Feed the world? Many consumers don’t see it the way farmers do
Author: Hembree Brandon, Southeast Farm Press
It’s generally acknowledged that the U.S. is among the most charitable countries of the world. Our humanitarian concerns are legend.
There is irony, then, that surveys by the Center for Food Integrity show American consumers rank feeding the rest of the world dead last on their top 10 list of food concerns. Rather, consumers say, it’s more important for the U.S. to teach developing nations to feed themselves than to export food to them.
“We in agriculture love to say we’re feeding the world, and we think everyone is going to appreciate that — but they don’t,” says Allyson Perry, senior project manager for the Center for Food Integrity, a Missouri-based organization with the mission of building consumer trust and confidence in today’s food system. “That’s just not important to them. The feeding the world concept we in agriculture like to stand on isn’t really connecting with consumers.’
Only 33 percent of the non-farm public ranked it as a priority. Contrast that to 49 percent who ranked humane treatment of farm animals as a priority.
A hot button issue is genetically modified ingredients in foods, Perry says. Their surveys show “people hate GMOs — even though they may not know what they are.”
Resistance to antibiotics fed to farm animals is “a real concern.” Pesticides are “extremely feared.” Organic production is growing “because people fear pesticides. They don’t necessarily understand what ‘certified organic’ means, but because they’re afraid of pesticides they’ll pay a premium for organic.”
What they continue to hear from consumers on panels and in surveys, Perry says, is that they are “sincerely confused. They don’t know what all the labels mean, they don’t know what a GMO is, they can’t really define what animal well-being should entail. All they really want is to believe their food is safe.

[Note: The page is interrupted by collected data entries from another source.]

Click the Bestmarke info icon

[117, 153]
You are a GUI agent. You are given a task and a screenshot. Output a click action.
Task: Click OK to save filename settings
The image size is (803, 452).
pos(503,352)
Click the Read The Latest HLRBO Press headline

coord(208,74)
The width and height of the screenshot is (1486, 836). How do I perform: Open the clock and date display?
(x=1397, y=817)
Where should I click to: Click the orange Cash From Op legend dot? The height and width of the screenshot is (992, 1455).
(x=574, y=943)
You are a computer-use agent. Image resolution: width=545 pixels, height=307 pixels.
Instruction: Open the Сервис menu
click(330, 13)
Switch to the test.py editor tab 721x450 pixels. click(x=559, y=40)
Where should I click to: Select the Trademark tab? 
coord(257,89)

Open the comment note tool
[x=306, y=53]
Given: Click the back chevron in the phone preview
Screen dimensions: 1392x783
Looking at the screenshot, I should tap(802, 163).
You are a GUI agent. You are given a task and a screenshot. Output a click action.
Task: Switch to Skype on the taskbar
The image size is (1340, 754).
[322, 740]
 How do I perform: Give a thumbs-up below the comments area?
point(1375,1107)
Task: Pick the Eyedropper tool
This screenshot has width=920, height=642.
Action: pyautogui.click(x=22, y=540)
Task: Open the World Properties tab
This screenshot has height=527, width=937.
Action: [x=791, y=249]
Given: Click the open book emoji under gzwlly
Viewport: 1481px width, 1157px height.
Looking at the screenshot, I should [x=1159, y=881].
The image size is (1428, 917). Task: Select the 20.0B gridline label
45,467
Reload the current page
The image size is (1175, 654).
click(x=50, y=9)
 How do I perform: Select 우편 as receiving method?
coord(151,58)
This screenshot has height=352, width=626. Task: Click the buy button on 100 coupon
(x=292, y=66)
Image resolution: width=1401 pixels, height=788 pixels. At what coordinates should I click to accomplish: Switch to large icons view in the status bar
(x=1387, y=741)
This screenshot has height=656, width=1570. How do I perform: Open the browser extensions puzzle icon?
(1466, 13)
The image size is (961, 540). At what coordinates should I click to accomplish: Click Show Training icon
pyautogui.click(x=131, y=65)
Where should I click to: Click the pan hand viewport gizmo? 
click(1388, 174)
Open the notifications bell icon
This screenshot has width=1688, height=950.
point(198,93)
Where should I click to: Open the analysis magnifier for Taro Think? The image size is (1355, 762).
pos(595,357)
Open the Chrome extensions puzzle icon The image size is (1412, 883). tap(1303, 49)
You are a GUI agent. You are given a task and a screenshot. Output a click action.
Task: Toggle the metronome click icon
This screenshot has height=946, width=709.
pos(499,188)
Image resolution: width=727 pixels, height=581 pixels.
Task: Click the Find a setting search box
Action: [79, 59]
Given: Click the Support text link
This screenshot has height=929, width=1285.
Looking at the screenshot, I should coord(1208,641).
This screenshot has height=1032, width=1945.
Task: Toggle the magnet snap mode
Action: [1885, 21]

They want access to accurate information from sources they feel they can trust.”
Other major concerns by survey respondents were keeping healthy foods affordable (66 percent), rising cost of food (72 percent), safety of imported foods (63 percent), and environmental sustainability in farming (49 percent).
Perry spoke at the joint annual meeting of the Mississippi Farm Bureau Federation’s soybean, wheat, and feed grains policy committees.